▶ **EXTRACTED TEXT**:
+ + + +

Posts Tagged ‘Arrow’

Top 11 Television Lawyers

December 17, 2016

As a little celebration of finishing all of my classes on the way to my paralegal certificate (except an internship), how about we look at some great lawyers.  Unfortunately, they do not make any shows about paralegals.  Obviously, I may need to change this eventually.


11 Jeff Winger (Community)
Trial Lawyer

Community has been one of my favorite shows since my brothers introduced me to it. In the first episode, we meet Jeff who is a lawyer who has just been put into a tough spot. He had lied about having a bachelor’s degree when he was hired at the law firm he was working at. So he is forced to go to Greendale Community College to get a quickie law degree. This is now somewhat familiar and relevant to my life. So a successful lawyer has to attend college just to get a piece of paper. Winger is at the bottom of the list because he is not a properly licensed lawyer through most of the series. Jeff was a defense lawyer who mainly tried DUI and other traffic cases. Jeff’s main strength comes from his excellent charisma and his ability to make a great speech with very little substance. He was very successful but it seems that he does not know a lot of actual law and falls back on convincing judges and juries with his silver tongue. Throughout the show, he does sometimes act as an advocate at disciplinary proceedings and we see both how effective he can be and also how ineffective he can be when people see through his nonsense.


10 Saul Goodman (Better Call Saul)
Public Defender/Civil Litigator

I am really only referring to Saul Goodman during the first season of Better Call Saul. In Breaking Bad, he is a piece of crap and does very little that an actual lawyer does or should do. In the early part of the show, he is a lawyer with a small general practice operating out of the back of a nail salon. Like Jeff Winger, Saul’s true strength lies in his opening and closing statements. When his money situation gets desperate, he becomes a public defender for meager checks from the State. He encounters some horrible prosecutors who seem disinterested in dealing with him in any way. As far as we see, his clients are pretty guilty but Saul does not quit. He works tirelessly for his clients, giving masterful closing arguments and going above and beyond his duties to try to get plea bargains for his clients instead of letting them get fully prosecuted. He does not lie, he does not cheat. He does what a good defense lawyer does and tries to slant the cases in favor of his clients and does his best on behalf of his clients. He falls into a dark place for a bit, trying to cheat the system to make some money but he is also scared back to a more righteous path. Later on, he gets really jazzed about representing the elderly in writing wills and then protecting their rights. He will fall to evil eventually but for the first season, he is a good lawyer.


9 Lindsey McDonald (Angel) – Defense Lawyer

For those of you were born after the nineties, Angel was a spinoff of Buffy: The Vampire Slayer and both of those shows are in the upper echelons of my favorite shows. The heroes formed a sort of detective agency that did more saving of lives than actual mystery solving. The main villains of the show came from an evil law firm known as Wolfram & Hart. While there are a lot of jokes about how evil lawyers are, this show took that to the extreme and connected lawyers to several hell dimensions. One of those lawyers was a southern boy played by the awesome Christian Kane. He was tough as nails and was eventually grizzled and buff. When he first appeared, his main strength was that he was one hell of a lawyer (pun intended). Time and again, it is proven off camera and on camera that he is a great lawyer. While he represents vampires and demons, he often did his best to prevent his clients or his firm from carrying out truly heinous acts. He was not a good guy but he had a moral code even if he did want to kill the title character on more than one occasion.

+ + + +

▶ **PROVIDED MATERIAL**:
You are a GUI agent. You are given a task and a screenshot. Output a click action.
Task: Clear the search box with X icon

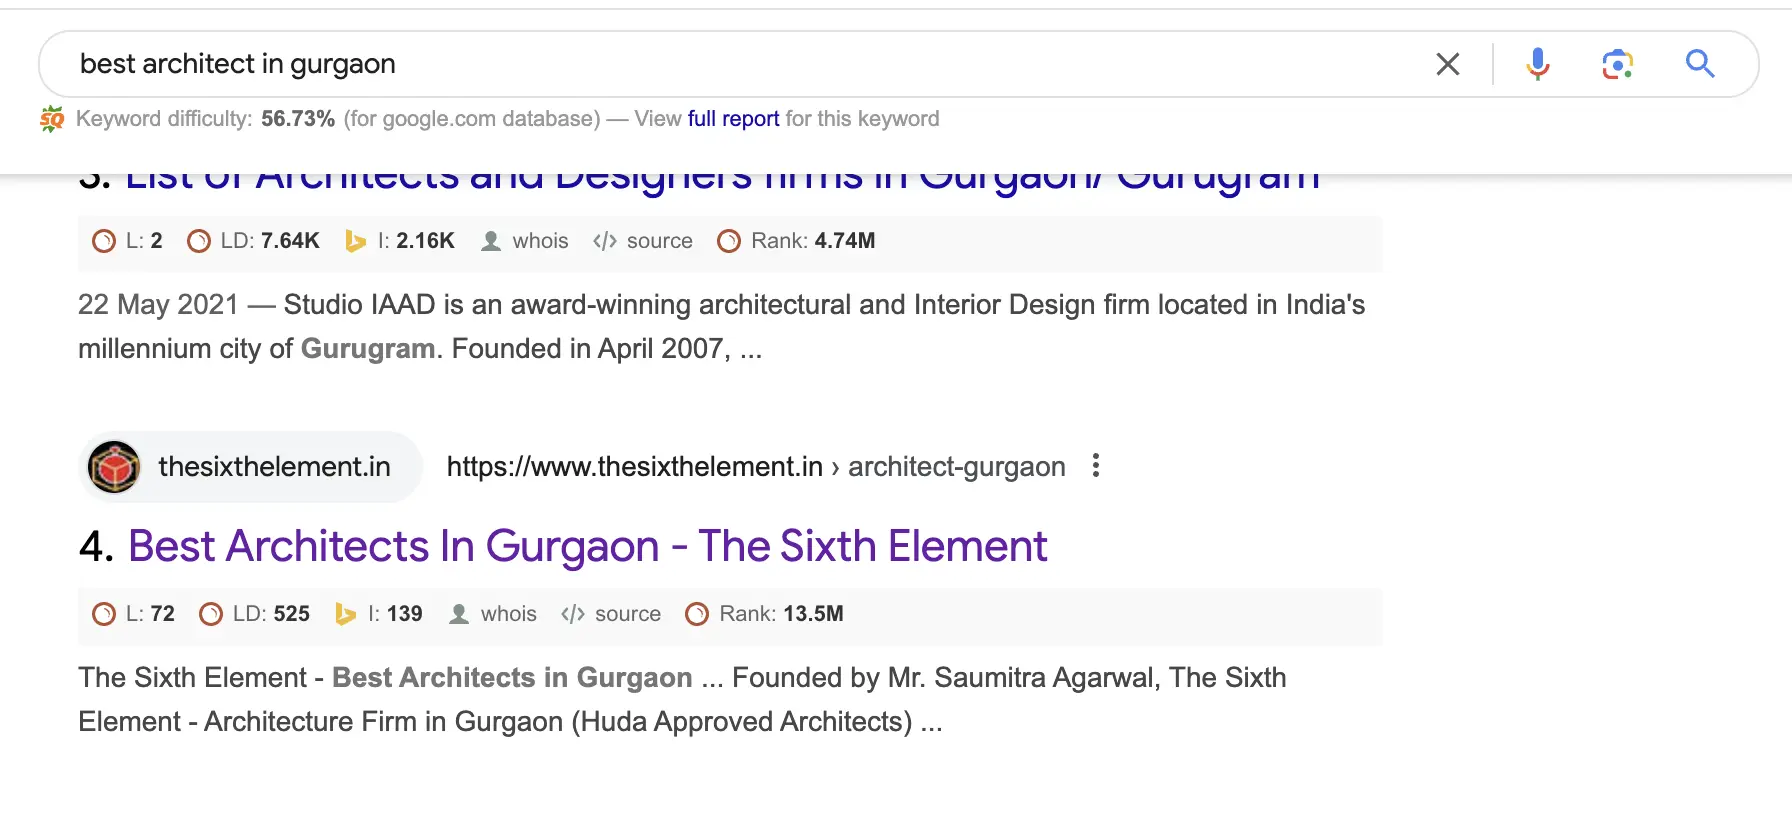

+ + + +

▶ **WHAT TO DO**:
(1) In the post about television lawyers, where does Saul Goodman's small general practice operate early in the show?
(2) Please carry on writing the post about television lawyers from its last sentence.

▶ **EXPECTED RESPONSES**:
(1) Out of the back of a nail salon.

(2)
8 Rafael Barba (Law and Order: SVU)
Assistant District Attorney

Really, I could have picked almost any Assistant District Attorney from the Law and Order series to put in this spot. The Law and Order ADAs are often excellent at their jobs. They are very charismatic and they speak with great eloquence and know just how to play witnesses like they were musical instruments. Of course, this leads to overly melodramatic moments that would probably never actually happen in court but it makes for good television. What impresses me most about these ADAs is their knowledge and command of case law. Almost every lawyer on the show knows key cases at the drop of a hat which convinces the judge to see things their way. After law school, most lawyers do not memorize these things anymore because even memorizing local landmark cases is way too much information to retain. Besides, that is what research is for. The ADAs are also very good at convincing judges to make decisions without putting in motions. This is not entirely out of the realm of possibility in real courthouses as this sort of thing falls under a judge’s discretion. However, most judges like having some paper to point at when somebody asks why they made their decision. I picked Rafael Barba for this spot specifically because he seemed to me to be the most professional and least emotional lawyer of the bunch. He assigned to Special Victims Unit and has to try some very difficult cases and it feels like he really never let it get to him too much.


7 Alan Shore (Boston Legal) – Defense Lawyer

Alan Shore is unequivocally an asshole, a fact that becomes more and more clear as the series progresses. However, he usually uses that power for a good cause. He has an undying loyalty toward his client and champions for their right to a fair trial no matter what. He works for a huge multinational law firm called Crane, Poole and Schmidt which largely handles both civil and criminal cases. He is an extremely competent lawyer who is very good at reading people and finding a path to victory when defeat is certain. He specializes in what he calls pulling a rabbit out of his hat. He creates sensational stunts to win cases in the eleventh hour when things are looking dark. It is clear that he also knows how to use case law and actual lawyering to win cases. He often has to resort to his strange tactics because the firm gives him the strangest and most difficult cases. They do this because he is a very self-destructive person who delights in instigating the people around him. He also bends the rules constantly which is another reason why the firm throws him the bad cases to try and get rid of him. As the show progresses, he works at evolving as a person and a lawyer and gets better every episode. This reminds me that I need to watch more of this show.


6 Stewart Sanderson (The Grinder)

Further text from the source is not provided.